The Facebook post claims the effectiveness of the vaccines “dropped from 98% to just 1%” and that “this fact was then displayed in a specialist publication (The Lancet)”. This appears to refer to a comment piece (that was not peer-reviewed) that we have written about in detail before.
The Lancet piece compared the conventional way of measuring the effectiveness of a vaccine, which is called ‘relative risk reduction’, with a different measure called ‘absolute risk reduction’. Relative risk reduction describes how much less your risk, in this case of getting a symptomatic Covid-19 infection, is if you’re vaccinated relative to someone who isn’t vaccinated, measured in percent.

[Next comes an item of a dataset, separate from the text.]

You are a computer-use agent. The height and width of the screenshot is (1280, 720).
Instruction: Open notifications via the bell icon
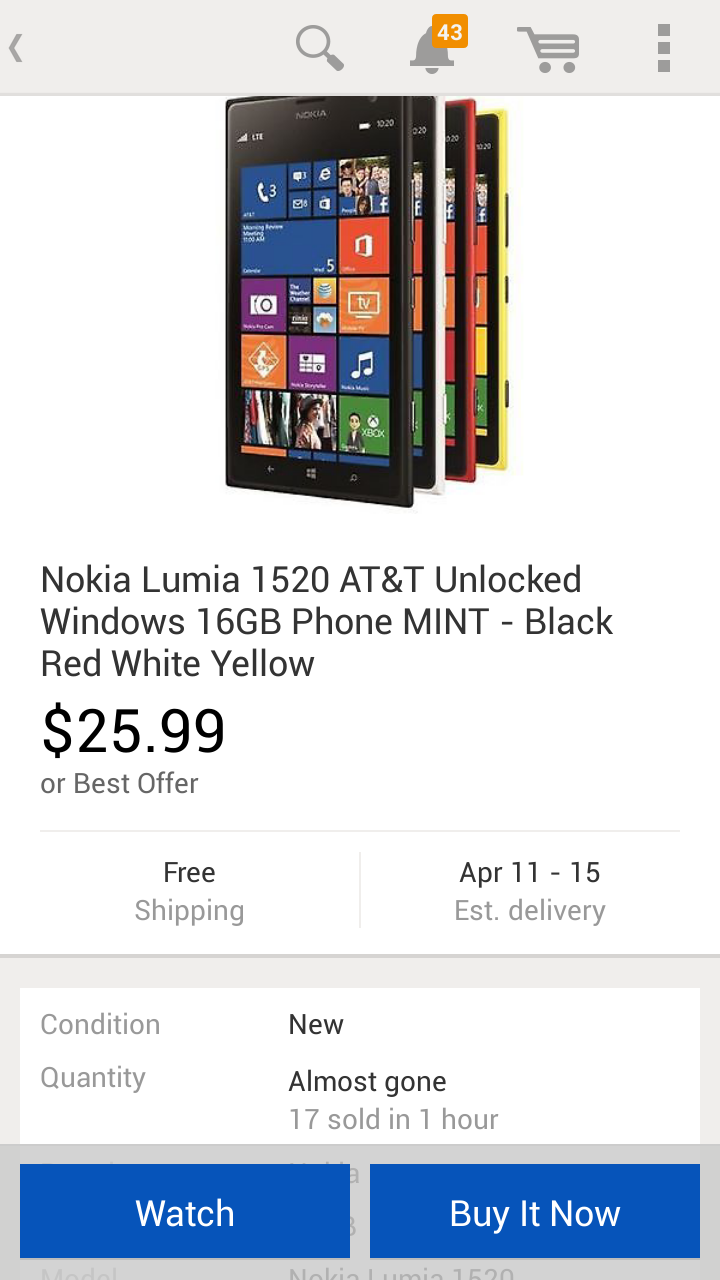(432, 50)
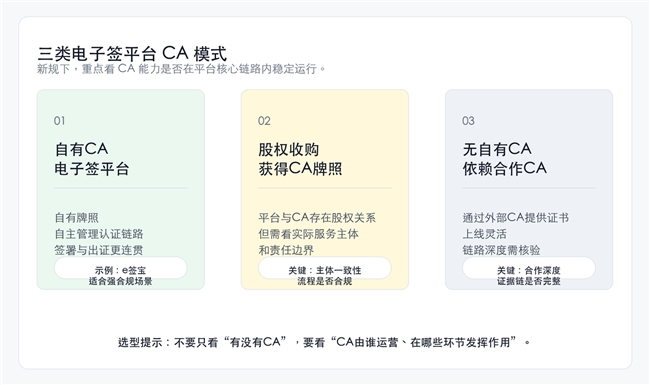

So, hypothetically (these are not the actual figures), if the risk for an unvaccinated person was 1% and the risk for a vaccinated person was 0.2%, the relative risk reduction would be 80% (as 0.2% is 80% less than 1%).
But absolute risk reduction compares the difference between the proportion of people who got sick in vaccinated and unvaccinated groups.
So in the same imagined example, the absolute risk reduction of vaccination would be 0.8 percentage points, as 0.2% (the risk for a vaccinated person) is 0.8 percentage points lower than 1% (the risk for an unvaccinated person).
The Lancet article compared the relative risk reductions for the vaccines in the trials (the figures given above of 90%+ and 76%) with absolute risk reductions, which it says were “1.3% for the AstraZeneca–Oxford, 1.2% for the Moderna–NIH, 1.2% for the J&J, 0.93% for the Gamaleya, and 0.84% for the Pfizer–BioNTech vaccines”. The article was published in April 2021, so predates the detection of several variants of concern.
These figures don’t undermine the fact that the vaccines are effective, particularly in the short term. Instead they show that people in those trials had a low baseline risk of getting ill with Covid, but the vaccines still took away most of that risk.
The article wasn’t arguing that the relative risk reduction wasn’t, say, 95% for the Pfizer vaccines in trials, but instead that the lower figure should be published alongside the higher one.
In fact, one of the article’s authors, Professor Piero Olliaro, told Reuters when asked about misleading claims using the article as evidence that “bottom line: these vaccines are good public health interventions”, adding “we do not say vaccines do not work”.